I always appreciate notifications of non-receipt following the announced date of a posting. We’re trying to track what may have caused the glitch. Thanks for your patience.

CLO 

 

Fedora!?

In its search for works that will hold the attention of today’s audiences for at least a season’s run of performances, the Met has followed two summoned from the days when the term “standard repertory” was not quite yet making sense (Cherubini’s Medea and Mozart’s Idomeneo) to one that had secondary standing in the time of its flourishing, Umberto Giordano’s Fedora. By “secondary standing” I mean two things, first, that it was one of a number of operas from its era that never acquired a high critical reputation but which, in the hands of gifted performers at home in its stylistic assumptions, was a programmable piece so long as those assumptions were in place, then settled into relative obscurity as soon as they were not; and second, that it has always been considered Giordano’s second-best opera, meaning that it is perceived as at least somewhat better than, say, La Cena delle beffe, Madame sans Gêne, or Siberia. Such “second-bests” are trotted out when enough time has passed to qualify them as novelties, and/or when a management has ticket-selling singers who will consent to the leading roles.

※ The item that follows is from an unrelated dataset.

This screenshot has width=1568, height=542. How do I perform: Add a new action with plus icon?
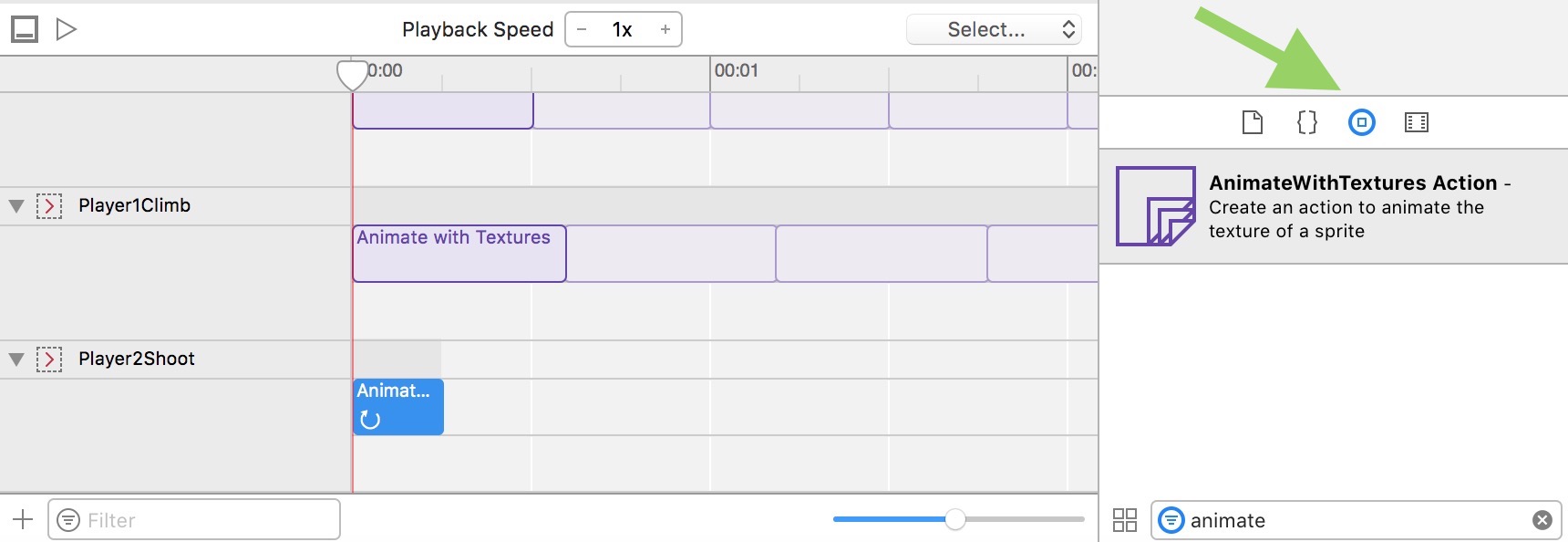click(23, 520)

Fedora premiered at the Teatro Lirico in Milan in 1898, with Gemma Bellincioni and Enrico Caruso as the protagonist couple, and proved successful for some years thereafter, especially in Italy and South America. It arrived at the Metropolitan in 1906, with Caruso opposite Lina Cavalieri in her company debut, and with Antonio Scotti in the baritone role of De Siriex, and had a three-season run in the mid-’20s starring Maria Jeritza, Giovanni Martinelli, and (again) Scotti.(I) It then languished locally for seventy years, till a revival mounted for Mirella Freni and Placido Domingo, and hasn’t been seen since. I missed that ’96 production. So, my acquaintance with Fedora being only a rather spotty one via recordings, I betook myself down to the Big House to see what I could recover of the onetime excitement.

Like a healthy plurality of 19th-Century opera libretti, Arturo Colautti’s for Fedora was worked up from a popular play, thus ensuring that a rudimentary structure, an established level of theatrical playability, and some audience familiarity with the subject were all in place at the outset. In this instance, Giordano was seeking to capitalize, as did Puccini a few years later with Tosca, on one of the several boffo box office hits of Victorien Sardou. So fashionable was Sardou for the last three decades of the Ottocento, and so unfashionable ever since, that a quick look at Fedora’s standing in its time is at least a matter of curiosity to anyone encountering its operatic adaptation now. Though it was quickly incorporated into the repertoires of nearly all the leading dramatic actresses of the era, it had been written expressly for Sarah Bernhardt, whose personality and range of effect the playwright had shrewdly assessed. That range is suggested in the report on her Fedora by the New York-based critic William Winter who, first noting that Sardou had placed “great stress on the feline elements” of his title character, wrote of Bernhardt that her “intensely vital, impulsive, passionate, erratic personality comported with the character of Fedora, and therefore her performance was excellent.” Winter disapproved, of course. Knowledgeable and perceptive, he also carried to the point of censoriousness the then-common belief that the stage should show only those personages and situations as could be held to be morally elevating—or at least that any others meet their proper comeuppance and that Virtue triumph in the end. Of Fedora he said that its “distinguishing characteristic  . . . is carnality,” and as for the actress, he christened as “The Bernhardt Doctrine” the conviction that ” . . . any kind of conduct, so long as it is activated by ‘love,’ is necessarily impressive and interesting.”

Footnotes

Footnotes
I Gigli and Armand Tokatyan sang Loris in some performances, and on one occasion so did Edward Johnson, later the Met’s General Manager, who as “Edoardo di Giovanni” had sung it in Italy many years earlier. Giuseppe de Luca also took on De Siriex a couple of times.